Dataset records:
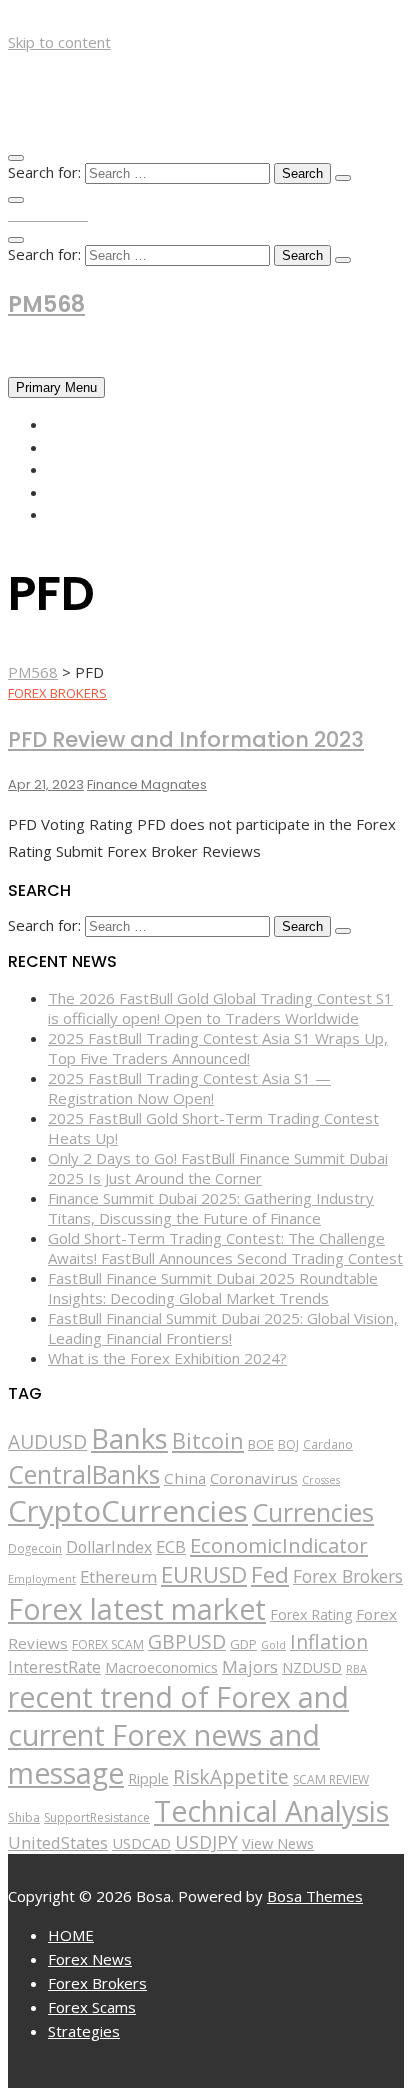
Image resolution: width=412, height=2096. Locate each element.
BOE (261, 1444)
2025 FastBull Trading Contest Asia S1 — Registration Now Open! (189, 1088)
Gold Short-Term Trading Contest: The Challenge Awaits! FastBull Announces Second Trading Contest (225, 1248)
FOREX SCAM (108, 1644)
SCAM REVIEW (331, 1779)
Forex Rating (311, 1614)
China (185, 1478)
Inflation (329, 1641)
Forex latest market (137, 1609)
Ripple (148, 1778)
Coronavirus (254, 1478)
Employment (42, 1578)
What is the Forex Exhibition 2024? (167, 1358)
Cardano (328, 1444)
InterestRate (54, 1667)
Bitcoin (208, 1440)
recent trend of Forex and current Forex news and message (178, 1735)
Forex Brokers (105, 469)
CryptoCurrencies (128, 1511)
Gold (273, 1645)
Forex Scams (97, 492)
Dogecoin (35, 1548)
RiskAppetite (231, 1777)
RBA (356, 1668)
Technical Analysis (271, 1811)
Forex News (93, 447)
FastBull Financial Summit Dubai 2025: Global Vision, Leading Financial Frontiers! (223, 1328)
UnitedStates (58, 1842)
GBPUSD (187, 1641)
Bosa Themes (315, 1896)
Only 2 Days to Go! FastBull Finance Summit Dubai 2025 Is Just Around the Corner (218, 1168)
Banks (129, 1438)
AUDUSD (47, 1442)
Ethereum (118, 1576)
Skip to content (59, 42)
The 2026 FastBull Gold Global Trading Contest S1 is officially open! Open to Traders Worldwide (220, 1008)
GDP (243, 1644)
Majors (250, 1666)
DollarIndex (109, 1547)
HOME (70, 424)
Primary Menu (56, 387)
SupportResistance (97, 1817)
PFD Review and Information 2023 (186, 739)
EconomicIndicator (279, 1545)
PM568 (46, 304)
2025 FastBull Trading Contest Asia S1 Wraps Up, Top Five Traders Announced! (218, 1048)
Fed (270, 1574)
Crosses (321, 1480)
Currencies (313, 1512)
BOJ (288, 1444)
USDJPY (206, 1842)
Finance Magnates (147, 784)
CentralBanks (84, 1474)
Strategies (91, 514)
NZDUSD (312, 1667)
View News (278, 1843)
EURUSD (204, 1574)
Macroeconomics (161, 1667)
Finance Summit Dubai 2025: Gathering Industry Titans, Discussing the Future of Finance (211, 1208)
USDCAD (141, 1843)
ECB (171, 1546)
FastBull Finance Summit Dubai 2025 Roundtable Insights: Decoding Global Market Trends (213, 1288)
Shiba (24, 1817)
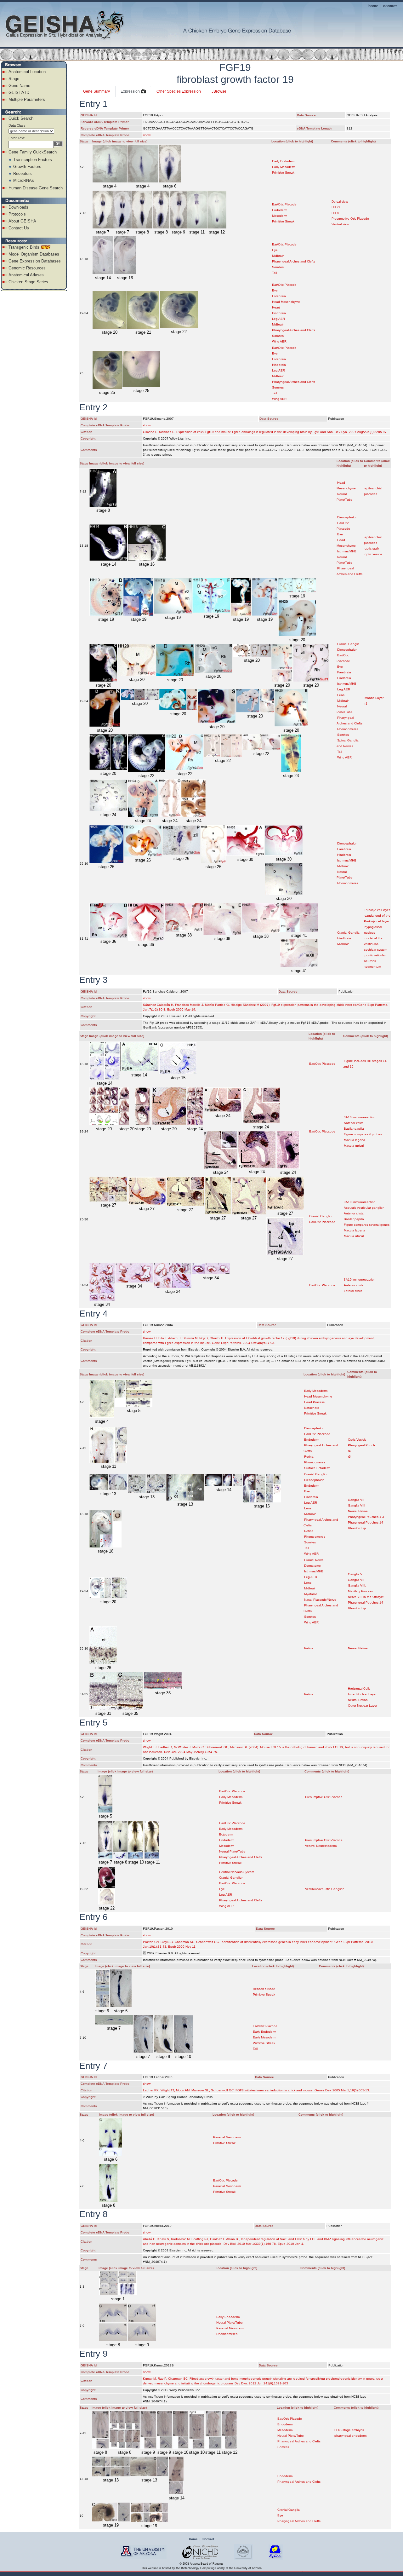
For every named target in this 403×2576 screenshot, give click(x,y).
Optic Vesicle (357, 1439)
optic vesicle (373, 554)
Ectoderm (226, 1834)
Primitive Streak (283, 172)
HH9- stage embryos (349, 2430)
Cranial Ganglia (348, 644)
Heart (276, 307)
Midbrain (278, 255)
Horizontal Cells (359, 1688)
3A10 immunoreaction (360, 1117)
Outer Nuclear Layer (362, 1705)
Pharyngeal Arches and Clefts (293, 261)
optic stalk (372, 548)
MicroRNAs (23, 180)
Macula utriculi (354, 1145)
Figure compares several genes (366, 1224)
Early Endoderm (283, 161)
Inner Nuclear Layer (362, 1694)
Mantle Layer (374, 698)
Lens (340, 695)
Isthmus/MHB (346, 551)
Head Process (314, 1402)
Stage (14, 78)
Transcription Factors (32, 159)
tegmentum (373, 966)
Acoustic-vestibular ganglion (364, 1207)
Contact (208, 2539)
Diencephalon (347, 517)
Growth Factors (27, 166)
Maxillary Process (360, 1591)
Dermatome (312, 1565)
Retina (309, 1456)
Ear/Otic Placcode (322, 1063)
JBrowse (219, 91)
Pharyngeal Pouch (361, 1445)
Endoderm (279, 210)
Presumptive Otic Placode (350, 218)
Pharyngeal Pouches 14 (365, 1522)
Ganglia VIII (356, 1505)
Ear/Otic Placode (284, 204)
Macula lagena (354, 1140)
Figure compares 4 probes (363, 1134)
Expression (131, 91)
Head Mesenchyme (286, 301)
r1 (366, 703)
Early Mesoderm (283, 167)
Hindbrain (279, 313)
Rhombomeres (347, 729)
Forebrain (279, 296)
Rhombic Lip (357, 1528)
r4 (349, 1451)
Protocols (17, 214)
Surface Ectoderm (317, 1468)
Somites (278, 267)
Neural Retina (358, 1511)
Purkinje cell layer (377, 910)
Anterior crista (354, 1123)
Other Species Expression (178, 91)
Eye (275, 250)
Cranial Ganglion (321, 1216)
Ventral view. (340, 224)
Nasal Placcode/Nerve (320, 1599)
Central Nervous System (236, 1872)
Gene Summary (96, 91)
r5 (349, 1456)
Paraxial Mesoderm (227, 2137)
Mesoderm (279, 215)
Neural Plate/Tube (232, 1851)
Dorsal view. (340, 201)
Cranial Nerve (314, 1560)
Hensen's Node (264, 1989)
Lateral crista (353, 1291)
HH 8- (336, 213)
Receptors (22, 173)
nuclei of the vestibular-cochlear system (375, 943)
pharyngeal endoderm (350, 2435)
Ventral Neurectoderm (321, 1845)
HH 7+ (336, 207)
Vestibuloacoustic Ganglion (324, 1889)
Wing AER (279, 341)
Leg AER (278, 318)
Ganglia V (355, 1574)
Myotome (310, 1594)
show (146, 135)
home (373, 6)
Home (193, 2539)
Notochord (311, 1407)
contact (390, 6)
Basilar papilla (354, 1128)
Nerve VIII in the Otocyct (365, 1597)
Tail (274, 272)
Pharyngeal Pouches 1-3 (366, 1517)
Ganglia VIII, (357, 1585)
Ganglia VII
---
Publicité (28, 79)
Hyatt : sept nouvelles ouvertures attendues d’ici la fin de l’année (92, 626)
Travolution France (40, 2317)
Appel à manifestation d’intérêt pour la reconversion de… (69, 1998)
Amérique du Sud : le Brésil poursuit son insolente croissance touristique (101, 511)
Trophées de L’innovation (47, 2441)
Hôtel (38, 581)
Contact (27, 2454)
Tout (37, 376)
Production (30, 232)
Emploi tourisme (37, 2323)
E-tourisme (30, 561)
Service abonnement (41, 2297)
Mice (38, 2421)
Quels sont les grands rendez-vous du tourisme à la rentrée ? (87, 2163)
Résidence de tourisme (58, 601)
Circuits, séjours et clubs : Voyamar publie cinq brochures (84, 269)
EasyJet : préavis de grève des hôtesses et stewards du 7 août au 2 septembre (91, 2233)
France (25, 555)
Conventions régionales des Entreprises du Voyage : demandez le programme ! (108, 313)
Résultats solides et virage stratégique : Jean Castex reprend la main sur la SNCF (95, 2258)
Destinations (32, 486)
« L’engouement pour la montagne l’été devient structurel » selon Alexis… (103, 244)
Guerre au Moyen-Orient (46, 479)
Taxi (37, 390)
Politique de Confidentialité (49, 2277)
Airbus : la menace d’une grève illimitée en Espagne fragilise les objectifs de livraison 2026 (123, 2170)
---
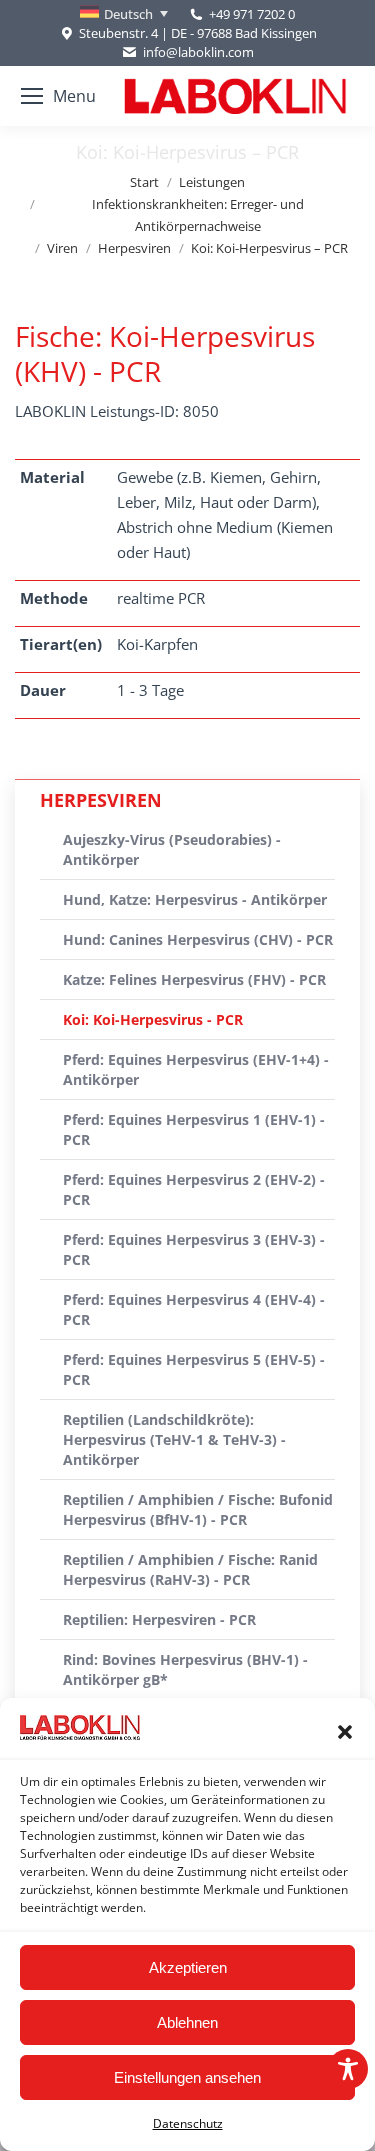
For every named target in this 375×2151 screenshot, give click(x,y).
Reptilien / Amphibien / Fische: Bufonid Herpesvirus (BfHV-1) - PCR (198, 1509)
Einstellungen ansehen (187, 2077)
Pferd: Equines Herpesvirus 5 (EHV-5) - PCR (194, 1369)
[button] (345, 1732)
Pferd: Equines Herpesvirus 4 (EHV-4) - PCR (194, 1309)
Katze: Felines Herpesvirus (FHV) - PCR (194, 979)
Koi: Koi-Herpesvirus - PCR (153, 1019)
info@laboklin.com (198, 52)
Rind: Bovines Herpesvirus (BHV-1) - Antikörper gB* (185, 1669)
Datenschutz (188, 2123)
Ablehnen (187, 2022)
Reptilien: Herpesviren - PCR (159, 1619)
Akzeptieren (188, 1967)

## ABOUT THIS TASK
The required answer is the exact run of lines above starting at the line with "Image resolution: width=412, height=2096." and ending at the line with "Bitcoin (208, 1440)", with both ends present.

## TASK RESULT
Image resolution: width=412, height=2096. Locate each element.
BOE (261, 1444)
2025 FastBull Trading Contest Asia S1 — Registration Now Open! (189, 1088)
Gold Short-Term Trading Contest: The Challenge Awaits! FastBull Announces Second Trading Contest (225, 1248)
FOREX SCAM (108, 1644)
SCAM REVIEW (331, 1779)
Forex Rating (311, 1614)
China (185, 1478)
Inflation (329, 1641)
Forex latest market (137, 1609)
Ripple (148, 1778)
Coronavirus (254, 1478)
Employment (42, 1578)
What is the Forex Exhibition 2024? (167, 1358)
Cardano (328, 1444)
InterestRate (54, 1667)
Bitcoin (208, 1440)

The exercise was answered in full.